Le renoncement surgit dans un endroit où je n’aurais pas cru qu’il pût survenir. Cette phrase – « l’enseignement n’est pas un transfert de connaissances » – fut prononcée dans le cadre d’une journée de formation qui rassembla dans un bâtiment dûment estampillé aux trois couleurs de l’État tou.t.es les contractuel.le.s en lettres modernes de l’Académie. Je précise que les deux formatrices, enseignantes titulaires expérimentées encore en fonction, délivrèrent une prestation de qualité, montrant que précisément elles savaient transmettre, aux ados comme aux adultes.

Leur affirmation m’apparut à la fois révolutionnaire – à quoi sert l’école si ce n’est à transmettre des connaissances ? – et juste – l’évolution des cerveaux humains et le développement de l’intelligence artificielle (pour faire simple) montrent qu’en effet la mission de l’école doit être entièrement revue. Mais c’est le lieu et le moment qui me sidérèrent : alors que je constatais, comme tant d’autres, que l’Éducation Nationale allait dans le mur faute de savoir, et/ou de pouvoir (c’est l’objet de cette note), se remettre en cause, deux de ses éminentes représentantes, qui au quotidien s’escrimaient à nourrir les élèves de Ronsard, Voltaire et Rimbaud, quand ce n’était pas Aloysius Bertrand, l’Abbé Prévôt et Ionesco, tenaient des propos en décalage complet avec leurs pratiques. Car, suivant les programmes, en donnant à leurs élèves ces nourritures inadaptées, elle visaient bien à « transférer des connaissances », l’effectivité de ce transfert étant vérifiée tout au long de l’année par des devoirs et des contrôles, avant d’être validée par le bac, outil par excellence de contrôle du transfert des connaissances.
# # # # # # #
▸ Consignes
A: Résumez le passage fourni en deux phrases.
B: Rédigez la suite du passage sur la formation des contractuels en lettres modernes, en reprenant après sa dernière phrase.

▸ Jeu de données
# # # # # # #
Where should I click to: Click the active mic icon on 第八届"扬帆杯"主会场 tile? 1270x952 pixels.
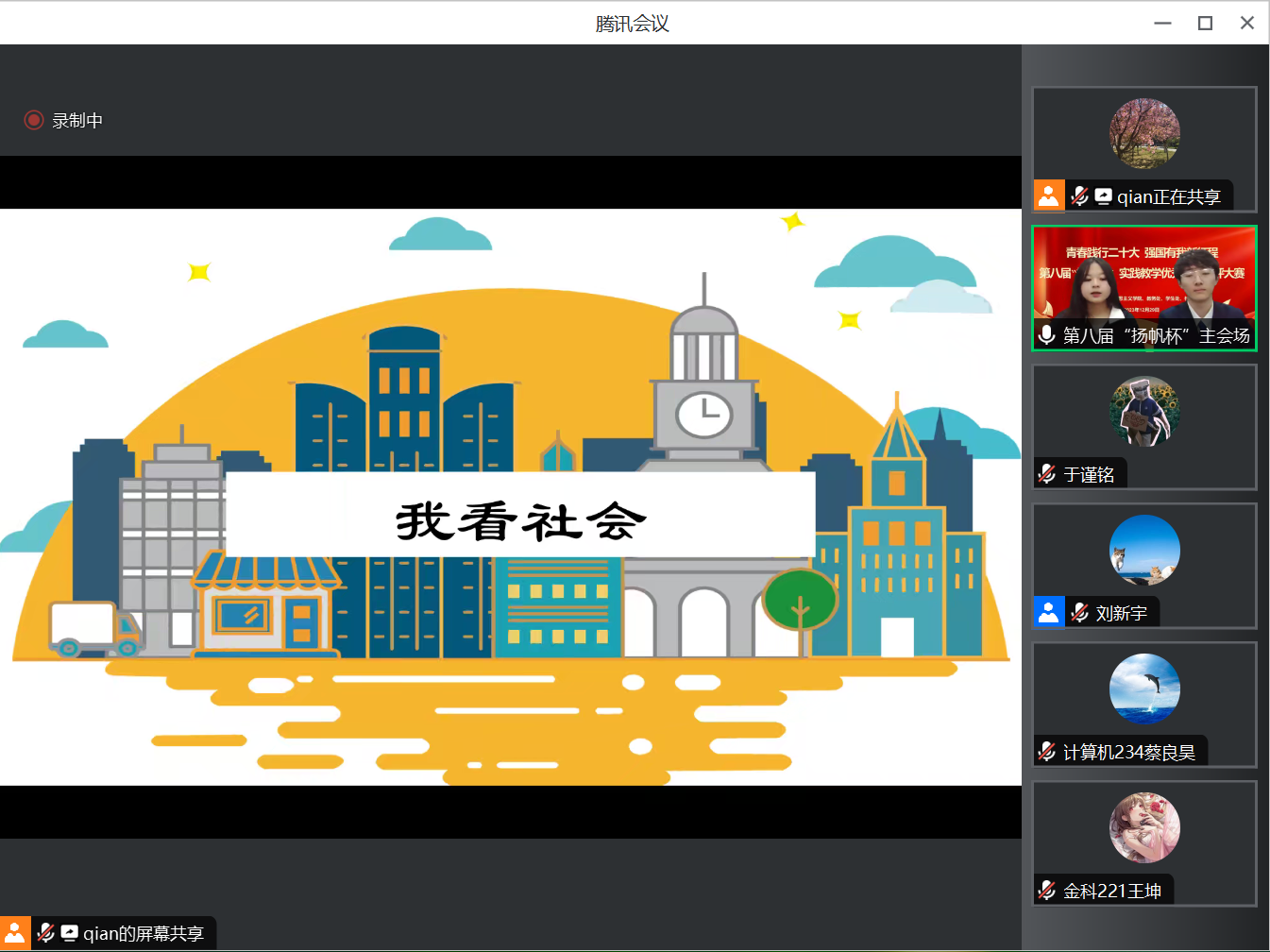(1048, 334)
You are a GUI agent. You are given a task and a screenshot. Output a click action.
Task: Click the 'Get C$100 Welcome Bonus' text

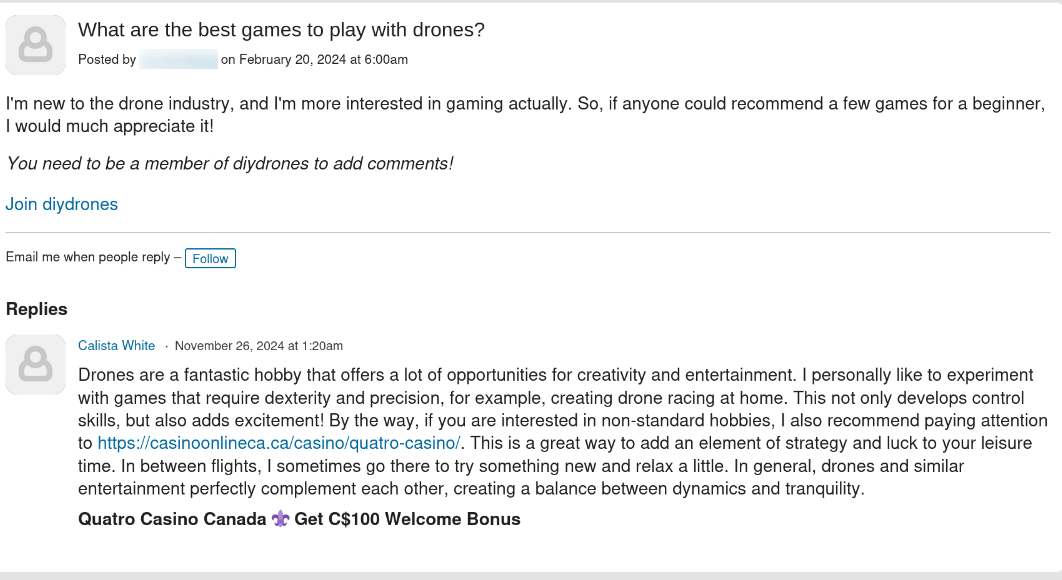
# # # # # # #
▸ Réponses par consigne
A: Lors d'une journée de formation réunissant les contractuels de lettres modernes de l'Académie, deux formatrices expérimentées déclarèrent que l'enseignement n'est pas un transfert de connaissances, affirmation jugée à la fois révolutionnaire et juste. Le lieu et le moment de ce propos sidèrent toutefois, car il se trouve en complet décalage avec leur pratique, qui, suivant les programmes, vise bien à transférer des connaissances vérifiées par des devoirs, des contrôles et le bac.

B:
Les autres participant.e.s étaient sans doute plus habitué.e.s que moi à ce qui n’était peut-être qu’un élément supplémentaire de langue de bois, car je fus le seul à questionner l’assertion. On me répondit aimablement : « Il faut cependant être convaincu.e qu’on a quelque chose à leur apporter » ; « On doit apprendre à comprendre ; nous sommes des professeurs de compréhension ». J’étais trop « bleusaille » en lycée et en enseignement du français pour renchérir, mais je ne peux m’empêcher de penser que si on veut aider les élèves à comprendre – et à aller plus loin ensuite – il vaut mieux leur proposer des textes compréhensibles et qui aient du sens pour eux.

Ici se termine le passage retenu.